Un altro piatto datato 1509 e decorato “a grottesche” su fondo rosso e giallo, anch’esso appartenuto alla collezione Rothschild, pubblicato in bianco e nero nel corpus del Ballardini (6), costituisce un ulteriore importante confronto per l’opera in esame.

Sono inoltre numerosi i frammenti di opere avvicinabili ritrovati nello scarico della fornace Di Lorenzo, collocata nell’area del Castello di Montelupo (7).

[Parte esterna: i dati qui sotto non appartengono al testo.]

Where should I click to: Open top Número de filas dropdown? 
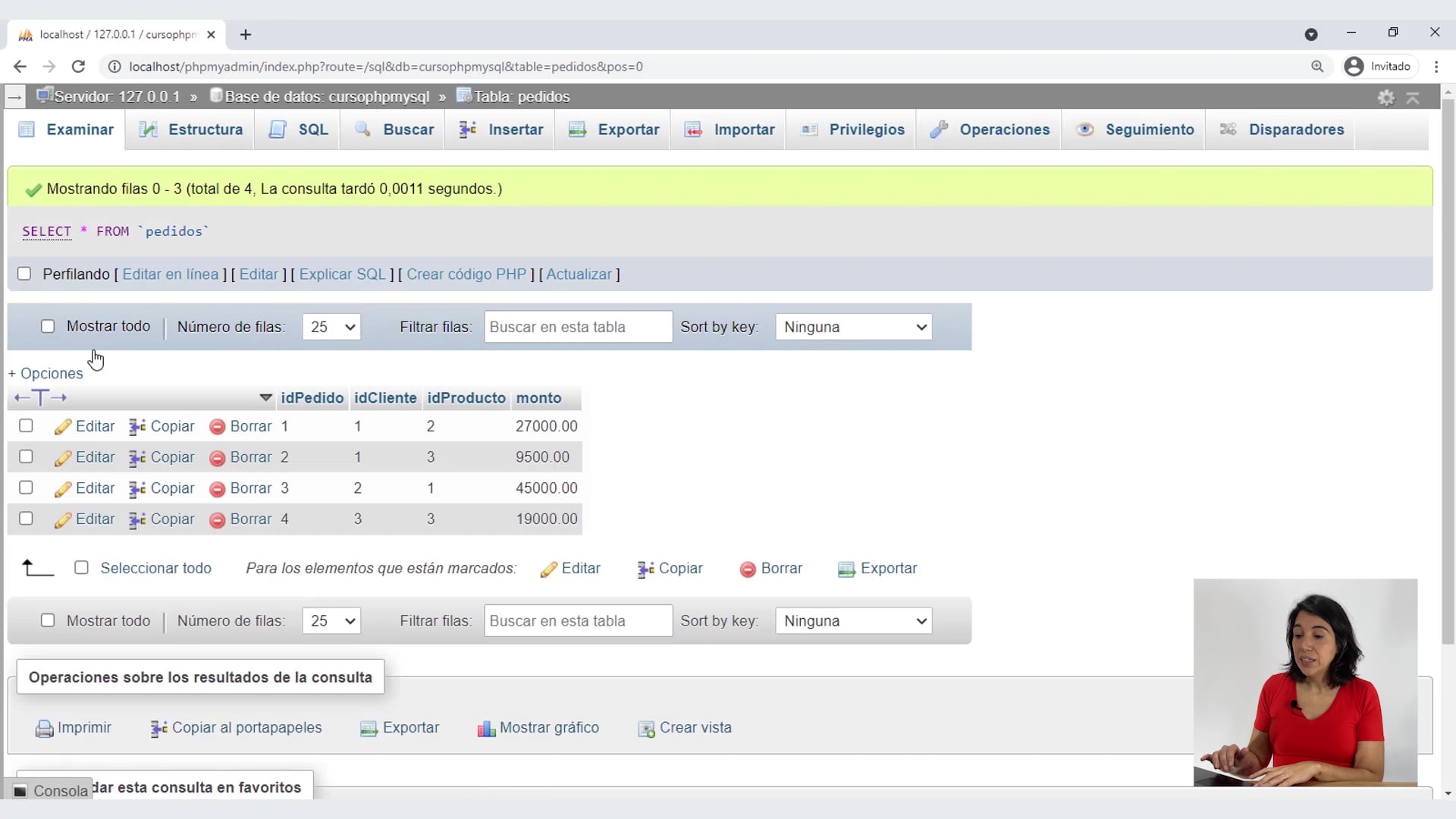[x=331, y=327]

La decorazione “a grottesche” e le scelte cromatiche sono avvicinabili alla produzione senese del primo decennio del Cinquecento e in particolare a quella attribuita alla figura del cosiddetto “pittore di Nesso”(8) per la sintassi decorativa dei delfini, dei putti-cherubini, dei fili di perle sospese, simili a quelle proposte nel pavimento di Palazzo Petrucci a Siena, anch’esso datato 1509.

Quest’opera costituisce pertanto un altro raro esempio della produzione delle fornaci montelupine dei Di Lorenzo, anticipatori del gusto per l’istoriato e dotati di una creatività sorprendente. L’autore del piatto dimostra di aver recepito pienamente la lezione decorativa che, in quel periodo, entrava a far parte dei repertori delle principali botteghe italiane sotto l’influenza del dilagante gusto per le raffaellesche, che da Roma risalivano la penisola con sempre maggiore successo, ma che a Montelupo hanno solo pochissimi esempi.

Il piatto è stato pubblicato a colori da Rackham nel catalogo della collezione Adda come opera di bottega di Cafaggiolo attribuita al “Pittore della processione papale”(9), databile al 1510-1515, e già nella Berney Collection a Londra per poi essere venduto all’asta (10).

Sempre alla bottega di Cafaggiolo è stato attribuito nello studio monografico di Cora e Fanfani (11), ma con datazione al secondo quarto del XVI secolo, e con un riferimento ad una vendita del dicembre 1965 al Palais Galliera.

 

1 MARINI 1998, pp. 45-56.

2 RACKHAM 1932, bollettino d’arte.

3 Ci pare interessante far notare come l’immagine della flagellazione richiami quella ritratta sul cavetto di un grande piatto del museo dell’Ermitage, che con il nostro esemplare condivide anche il complesso sistema decorativo a grottesche della tesa, seppur realizzato con uno stile pittorico differente. Il piatto, dopo Cafaggiolo e Siena, è stato attribuito a Deruta (IVANOVA 2003, p. 51 n. 18).

4 BERTI 2008. pp. 278-279 tavv. 25a, 25b.

5 Gli studiosi hanno ipotizzato che possa trattarsi della medesima materia prima, forse un ossido di manganese ricco di arsenico, importato dall’Anatolia e trattato secondo i dettami del luogo.

6 BALLARDINI 1933, vol. I n. 31.

7 Si veda ad esempio il frammento pubblicato in MARINI 1999, pp. 58 59.

8 RACKHAM- MALLET 1977, vol. 1 pp. 175-176.

9 RACKHAM 1959, tav. IV.

10 SOTHEBY’S, Londra 18 giugno 1946, n. 40 tav. IV.

11 CORA-FANFANI 1982, p. 129 n. 118.